"Only the living people, people!" Scrooge bellowed.
"That would be us," Granny said, taking the opportunity to usher the girls and Mr. Canis forward.
"Excellent," the old man said as he gestured for the group to follow him into the back. They had to wait for Tim to get out of the doorway, but once this was accomplished, they found themselves in a room decorated in ruby and midnight-blue tapestries with fluffy pillows scattered on the floor. Incense burned in a small pot on a shelf. In the middle of the room was a round table surrounded by six high-backed chairs. The old man invited everyone to sit down and then did so himself.
"I apologize for that mob scene. I hired Tim to keep them out but I think the boy is in over his head," he continued. "Ghosts can be quite a handful."
"Ghosts!" Sabrina said with a laugh.
If the man heard the doubt in her voice he ignored it. "They're like mice. I can't get rid of them. Ever since that business with the Ghosts of Christmas Past, Present, and Future, all the spirits in the astral plane feel it's their duty to come and show me how I've ruined the holidays of everyone I know. I'll admit, I was a pain at Christmastime, but since then I've been haunted by the Ghosts of Easter, Passover, Thanksgiving, Yom Kippur, the anniversary of the Boxer Rebellion, Bastille Day, Lincoln's Birthday; anything you can think of! The whole thing has gotten ridiculous. How many Arbor Days could I have ruined? Not to mention Kwanzaa, Secretary's Day, and the anniversary of the Woodstock concert. It got so bad I was fired from my job at the bank. It's really difficult to approve home loans with the Ghost of Earth Day Future walking around turning off all the office computers to save energy."
Scrooge bent under the table and came up with a calculator and a crystal ball. "OK, let's get down to business. We do two things here: finances and phantoms. What's it going to be?"
Granny reached into her handbag and removed the business card Sabrina had found in her mother's wallet. Scrooge took it, flipped it over, and then smiled.
"Ah, Veronica," he said, wistfully. "Where did you get this?"
"She's my mom," Daphne said.
The man grinned. "Your mother is a saint. She helped me get the lease on this store when I decided to go into business for myself. She's lovely. Just lovely! What can I do for you?"
"We're investigating King Oberon's death and we were hoping you might--"
"Of course!" Scrooge said, cutting off Granny Relda. "Everybody grab hands and close your eyes."
"Mr. Scrooge, I'm a bit confused. We aren't here to talk to spirits," the old woman said.
"Oh."
"We were hoping you might be able to give us some information. Anything you might know about who would've wanted to kill the king."

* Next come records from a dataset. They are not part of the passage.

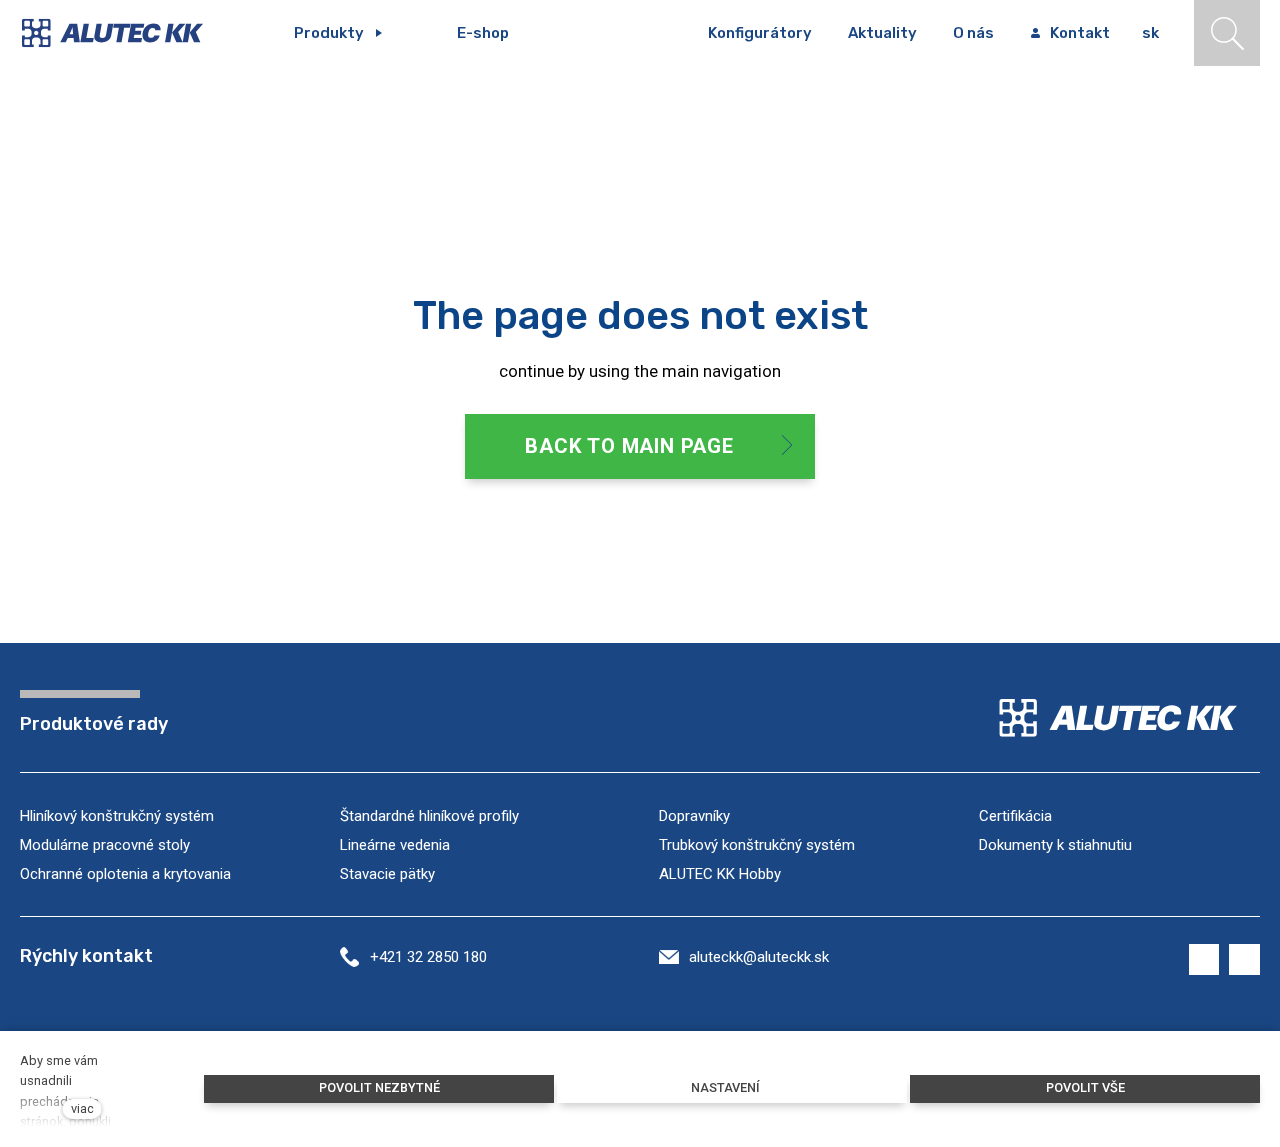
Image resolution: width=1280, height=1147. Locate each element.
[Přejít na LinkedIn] (1244, 960)
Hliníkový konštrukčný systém (117, 816)
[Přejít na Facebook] (1204, 960)
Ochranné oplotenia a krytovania (125, 874)
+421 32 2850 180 (428, 957)
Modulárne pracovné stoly (105, 845)
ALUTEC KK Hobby (720, 874)
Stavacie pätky (387, 874)
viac (82, 1108)
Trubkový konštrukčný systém (757, 845)
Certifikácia (1015, 816)
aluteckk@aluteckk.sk (759, 957)
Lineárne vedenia (395, 845)
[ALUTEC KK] (127, 33)
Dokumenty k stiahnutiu (1055, 845)
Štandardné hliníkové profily (429, 816)
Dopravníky (694, 816)
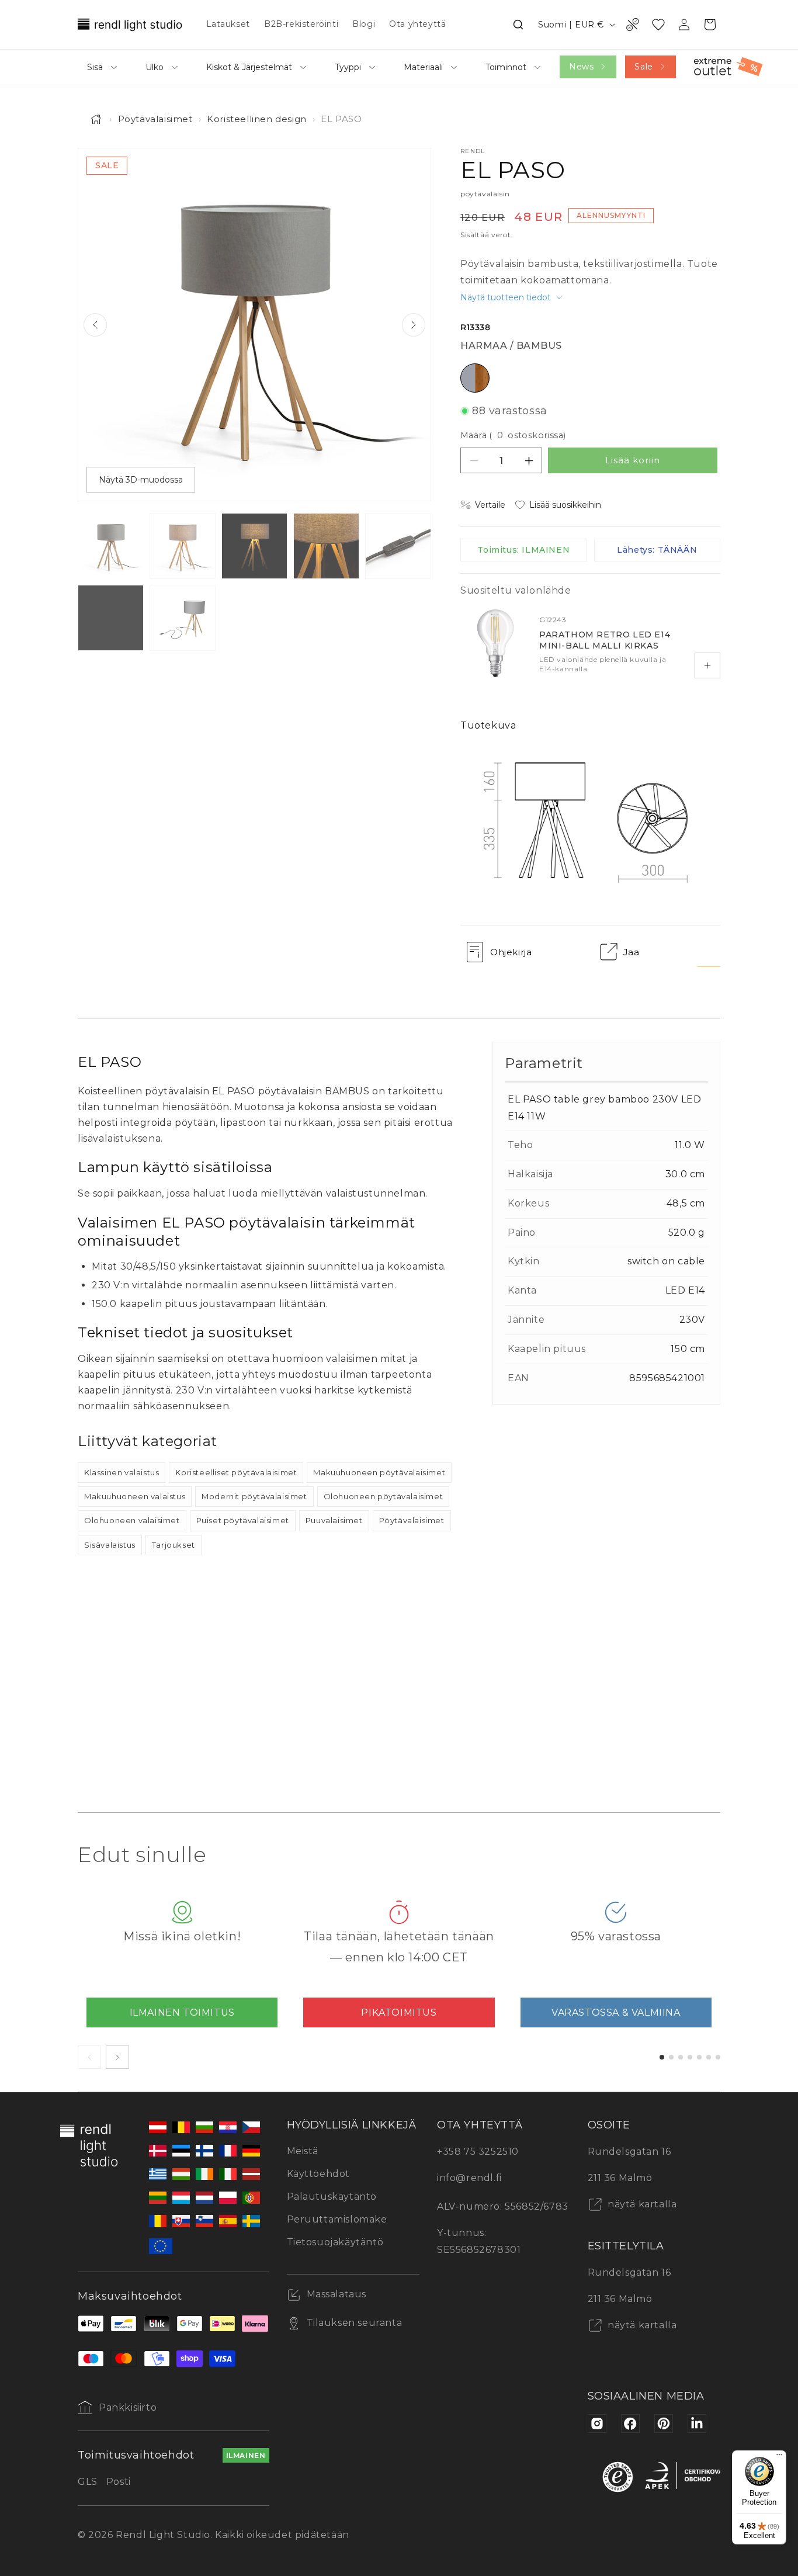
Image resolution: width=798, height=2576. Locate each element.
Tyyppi (348, 67)
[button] (518, 24)
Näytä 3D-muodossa (141, 479)
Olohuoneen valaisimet (132, 1520)
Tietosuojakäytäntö (335, 2242)
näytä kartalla (641, 2204)
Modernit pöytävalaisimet (254, 1496)
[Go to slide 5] (699, 2057)
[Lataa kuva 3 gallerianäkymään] (254, 546)
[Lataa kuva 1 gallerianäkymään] (111, 546)
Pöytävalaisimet (155, 118)
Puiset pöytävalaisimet (242, 1520)
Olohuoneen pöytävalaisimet (383, 1496)
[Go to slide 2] (671, 2057)
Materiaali (423, 67)
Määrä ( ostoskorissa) (512, 435)
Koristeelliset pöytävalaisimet (236, 1472)
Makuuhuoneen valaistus (134, 1496)
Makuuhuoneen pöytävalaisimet (379, 1472)
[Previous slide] (95, 325)
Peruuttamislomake (337, 2219)
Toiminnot (505, 67)
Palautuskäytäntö (332, 2196)
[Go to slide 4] (690, 2057)
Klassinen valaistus (121, 1472)
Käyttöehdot (319, 2173)
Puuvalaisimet (334, 1520)
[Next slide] (413, 325)
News (581, 66)
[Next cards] (117, 2057)
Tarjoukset (173, 1544)
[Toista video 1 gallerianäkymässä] (111, 618)
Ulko (154, 67)
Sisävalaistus (110, 1544)
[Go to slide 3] (680, 2057)
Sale (643, 66)
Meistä (303, 2151)
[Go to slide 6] (708, 2057)
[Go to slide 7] (718, 2057)
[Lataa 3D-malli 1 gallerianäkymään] (183, 618)
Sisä (95, 67)
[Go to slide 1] (662, 2057)
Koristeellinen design (257, 118)
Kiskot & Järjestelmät (249, 67)
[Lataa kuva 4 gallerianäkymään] (326, 546)
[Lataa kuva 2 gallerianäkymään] (183, 546)
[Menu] (779, 2457)
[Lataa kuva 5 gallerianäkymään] (398, 546)
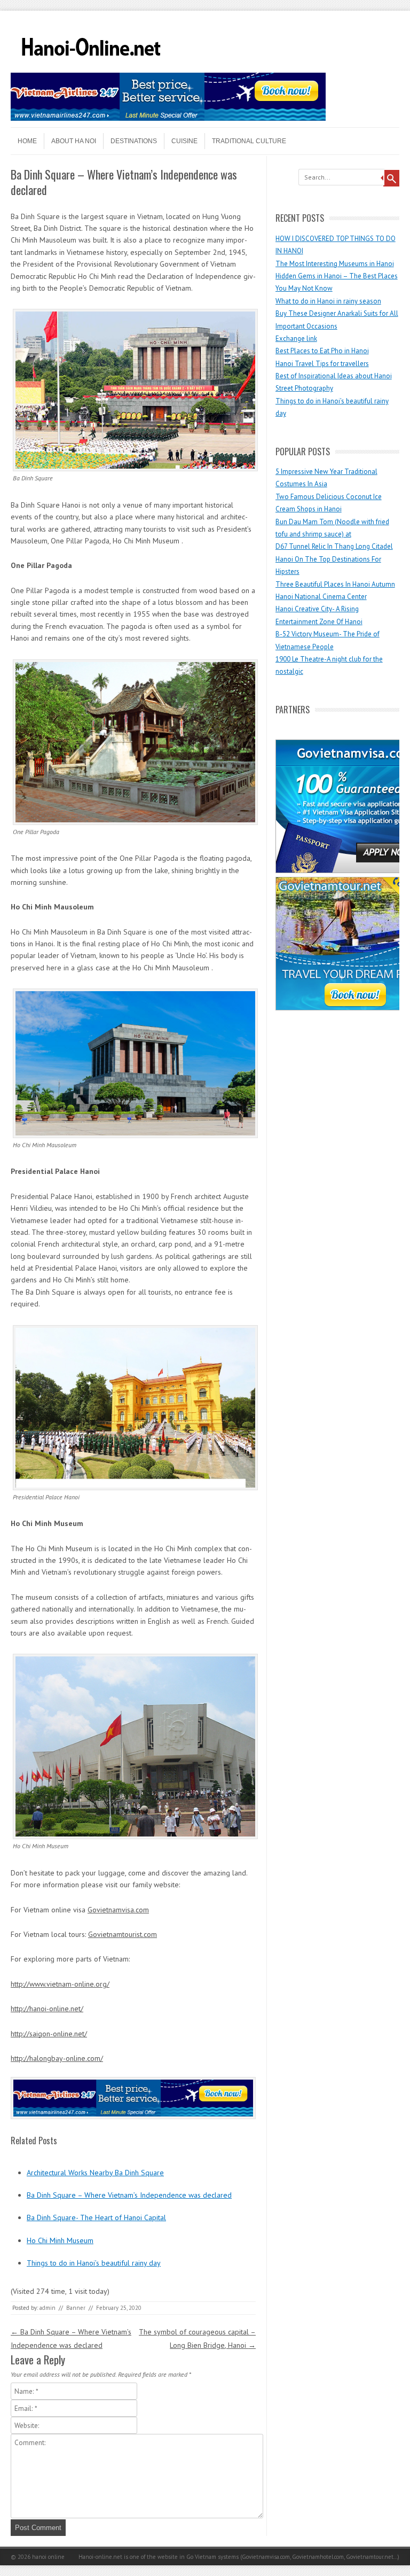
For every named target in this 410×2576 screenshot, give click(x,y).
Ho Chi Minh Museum (60, 2240)
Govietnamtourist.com (122, 1934)
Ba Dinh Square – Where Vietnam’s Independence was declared (129, 2195)
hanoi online (48, 2557)
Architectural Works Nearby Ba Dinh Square (95, 2172)
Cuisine (184, 141)
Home (27, 141)
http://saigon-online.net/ (49, 2033)
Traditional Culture (249, 141)
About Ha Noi (73, 141)
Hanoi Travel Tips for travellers (322, 363)
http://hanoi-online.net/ (47, 2008)
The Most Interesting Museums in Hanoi (334, 263)
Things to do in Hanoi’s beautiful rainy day (94, 2263)
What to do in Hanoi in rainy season (328, 301)
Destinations (134, 141)
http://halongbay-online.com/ (57, 2058)
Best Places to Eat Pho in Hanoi (322, 350)
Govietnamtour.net (369, 2557)
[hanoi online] (91, 69)
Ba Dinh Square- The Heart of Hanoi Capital (96, 2217)
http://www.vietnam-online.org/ (60, 1984)
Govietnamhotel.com (317, 2557)
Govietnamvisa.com (118, 1910)
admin (48, 2308)
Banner (75, 2308)
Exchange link (296, 338)
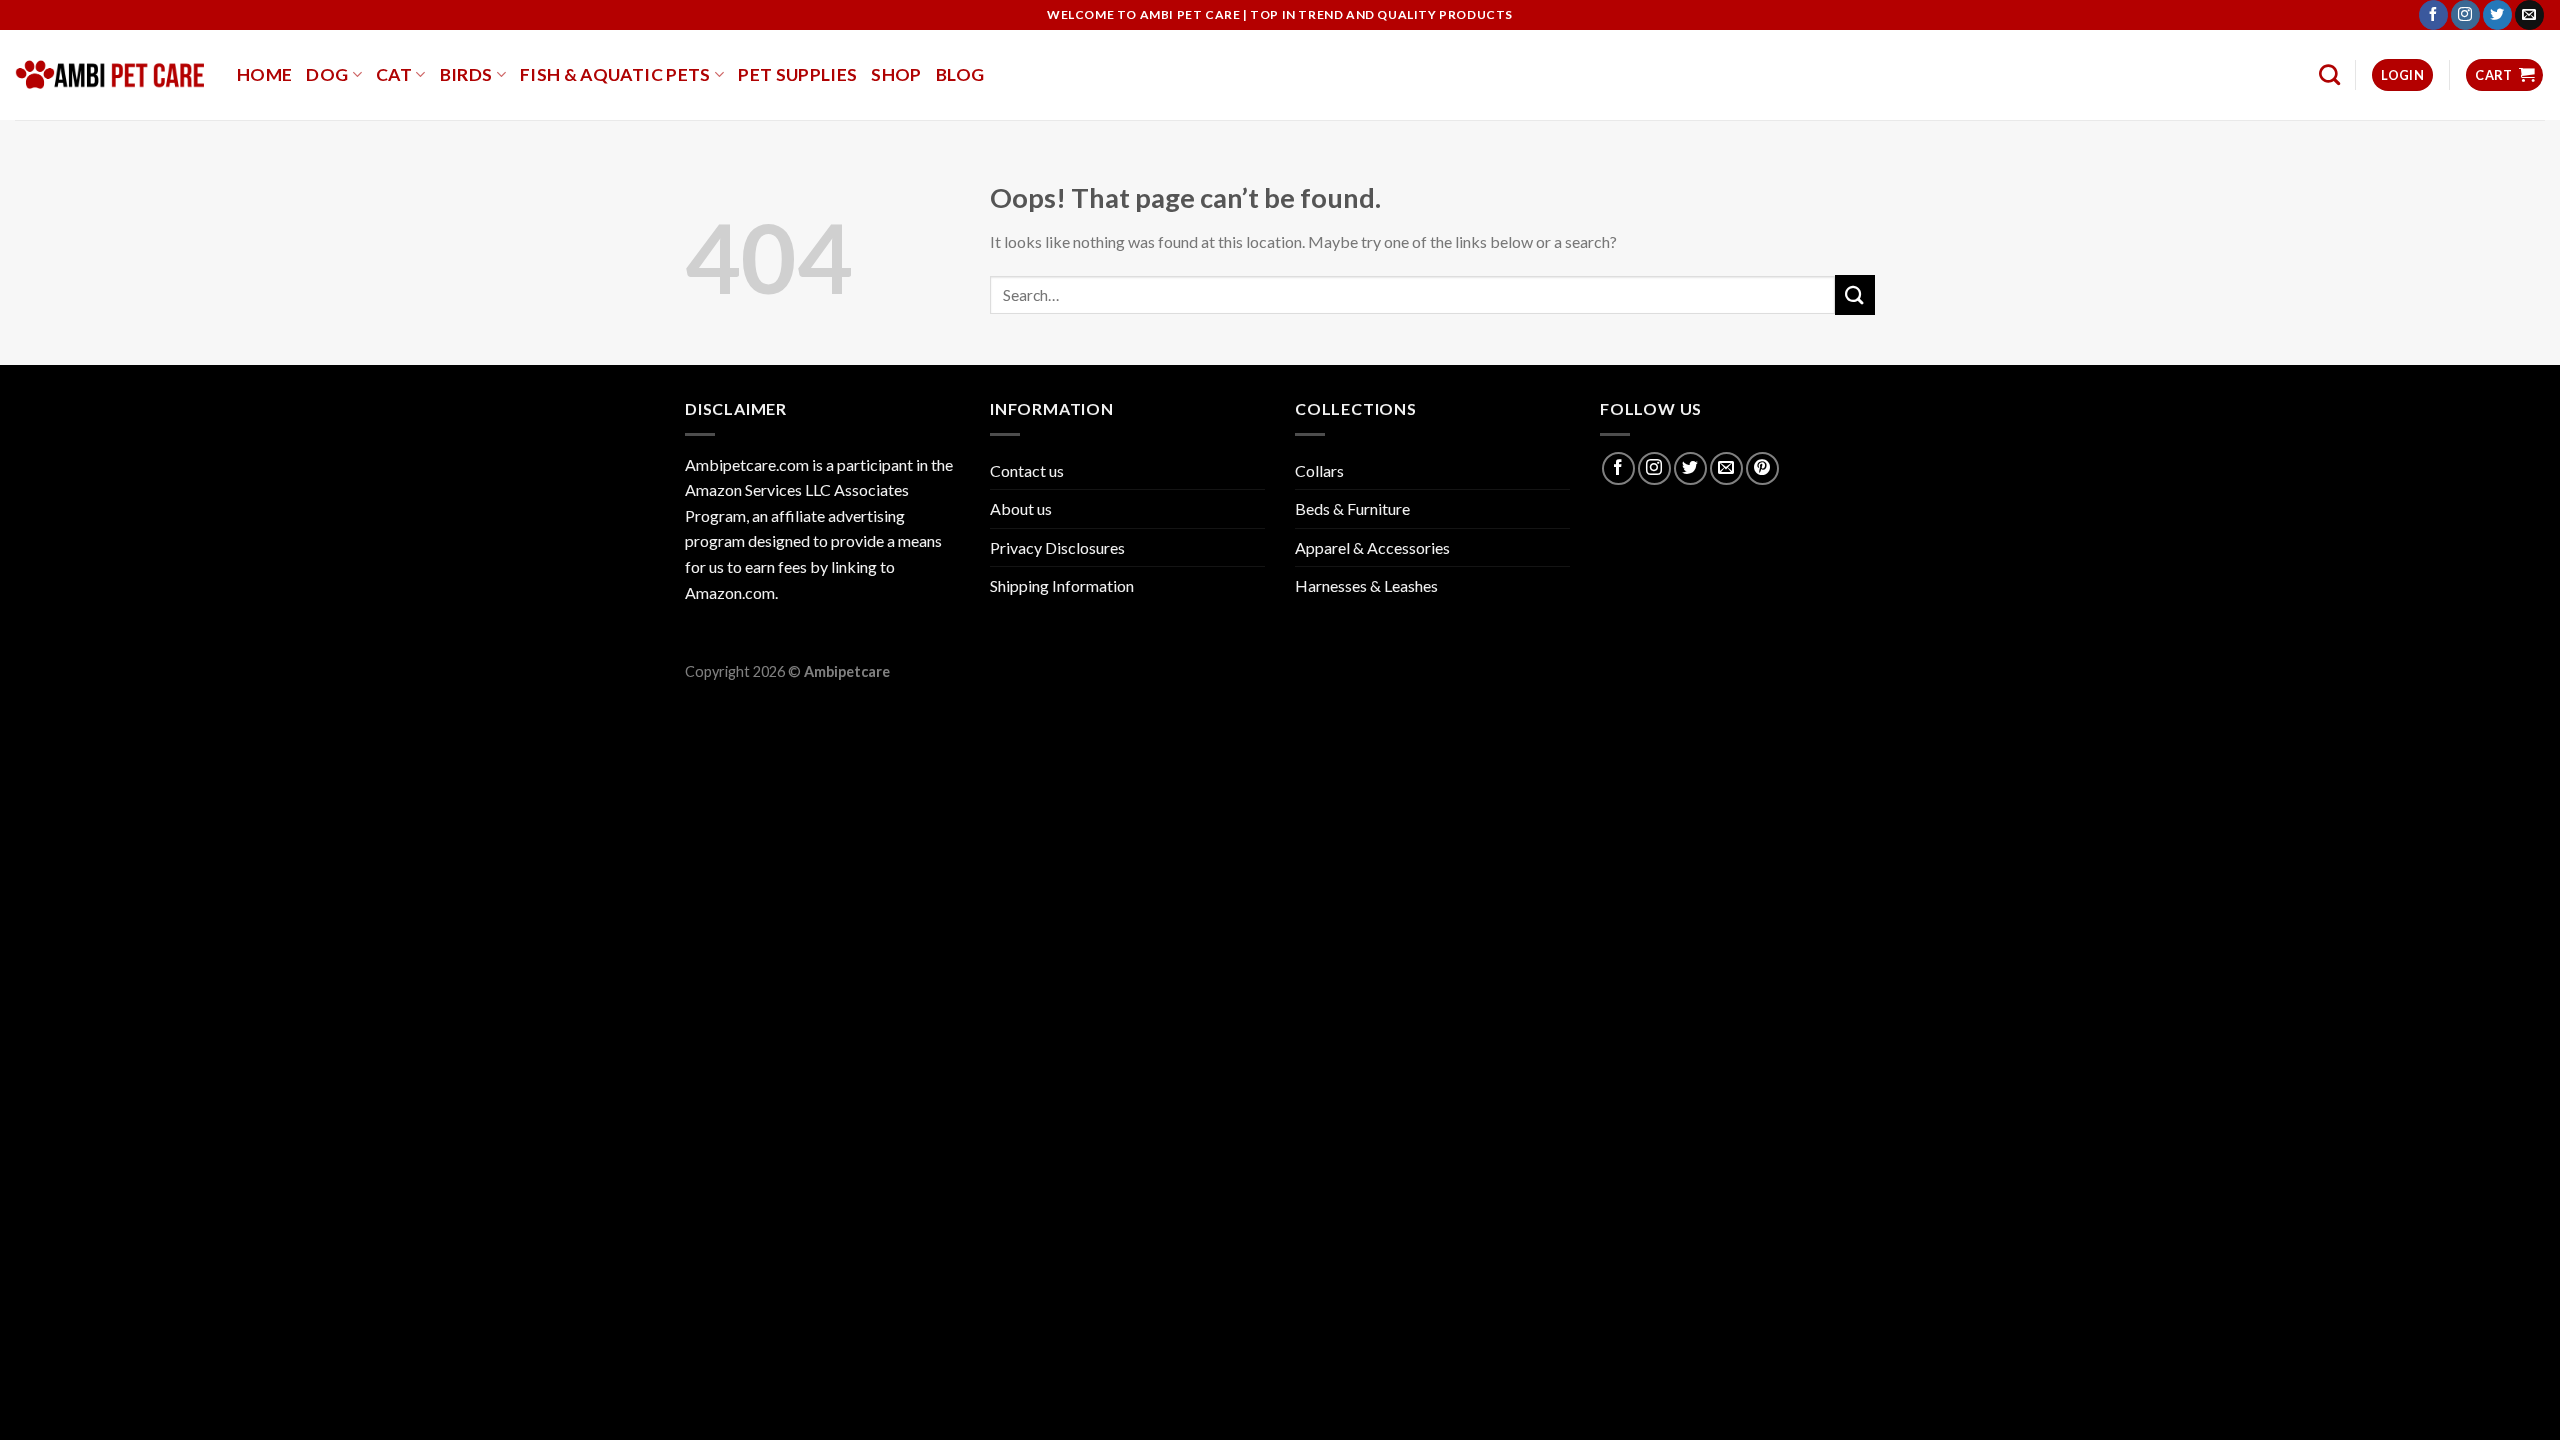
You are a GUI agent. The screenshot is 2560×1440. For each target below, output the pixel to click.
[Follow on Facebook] (2433, 15)
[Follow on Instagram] (2465, 15)
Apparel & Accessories (1372, 547)
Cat (394, 74)
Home (264, 74)
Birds (466, 74)
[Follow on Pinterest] (1762, 468)
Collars (1319, 470)
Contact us (1027, 470)
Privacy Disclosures (1057, 547)
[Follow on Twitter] (2497, 15)
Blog (960, 74)
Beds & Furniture (1352, 508)
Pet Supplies (797, 74)
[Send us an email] (2529, 15)
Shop (896, 74)
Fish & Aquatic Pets (615, 74)
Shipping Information (1062, 585)
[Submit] (1855, 294)
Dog (327, 74)
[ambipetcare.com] (111, 75)
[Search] (2329, 74)
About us (1021, 508)
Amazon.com (730, 592)
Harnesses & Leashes (1366, 585)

Scrooge laughed. "Well, you don't need a psychic for that. Everyone wanted to kill the king. I wanted to kill the king. He was a jerk!"
"--azoid," Daphne finished.
"He was arrogant, stupid, meddling," Scrooge cried. "He'd send his goons down here to collect his tax--extortion money if you ask me. Most of us thought he was a royal pain in the--"
"You weren't at the meeting yesterday," Mr. Canis interrupted.
"No, I gave up on all that nonsense when the real Faerie fell," Scrooge said.
"Yes, we keep hearing about Faerie," Sabrina said.
"Faerie was a great idea, a neighborhood of Everafters. It used to be downtown but people started moving in and Everafters kept getting moved out. Pretty soon, we were way out in Jersey City, New Jersey. Well, I wasn't going to tolerate that! An Everafter has got to have standards. Before I knew it we were pushed out of Jersey, too. Eventually, someone suggested the park. No one lives there but the squirrels. They had a witch set up the Golden Egg. Oberon said we'd buy land and start anew, but it never happened.
We couldn't get along long enough to make anything work. But if you want to know about stuff like this you should take it right from the horse's mouth--Oberon himself."
"Old man, did we not just tell you the king is dead?" Mr. Canis snapped.
"You read the sign on the door, right? You people aren't getting it, are you? Here, take my hand," Scrooge said, snatching Sabrina's in his own. "Now, close your eyes. We have to concentrate to get Oberon's attention."
"Is this going to give me nightmares?" Daphne cried, taking Scrooge's other hand.
"Depends… was his head chopped off or anything like that? They often come back looking the way they did when they died."
"He was poisoned," Granny Relda said, sounding a little uneasy.
"Should be OK. He might be a little green. Still, I have to warn you. Even if we see Oberon he'll be difficult to understand. I think it has something to do with the energy they use to become full-torso apparitions. They trade the body for the language but we'll do our best--sometimes I can make out what they want to say by having them play charades. Now, let's concentrate. Oberon? Oberon, are you there?"
Sabrina rolled her eyes. "You're just going to call out his name? It's that easy?"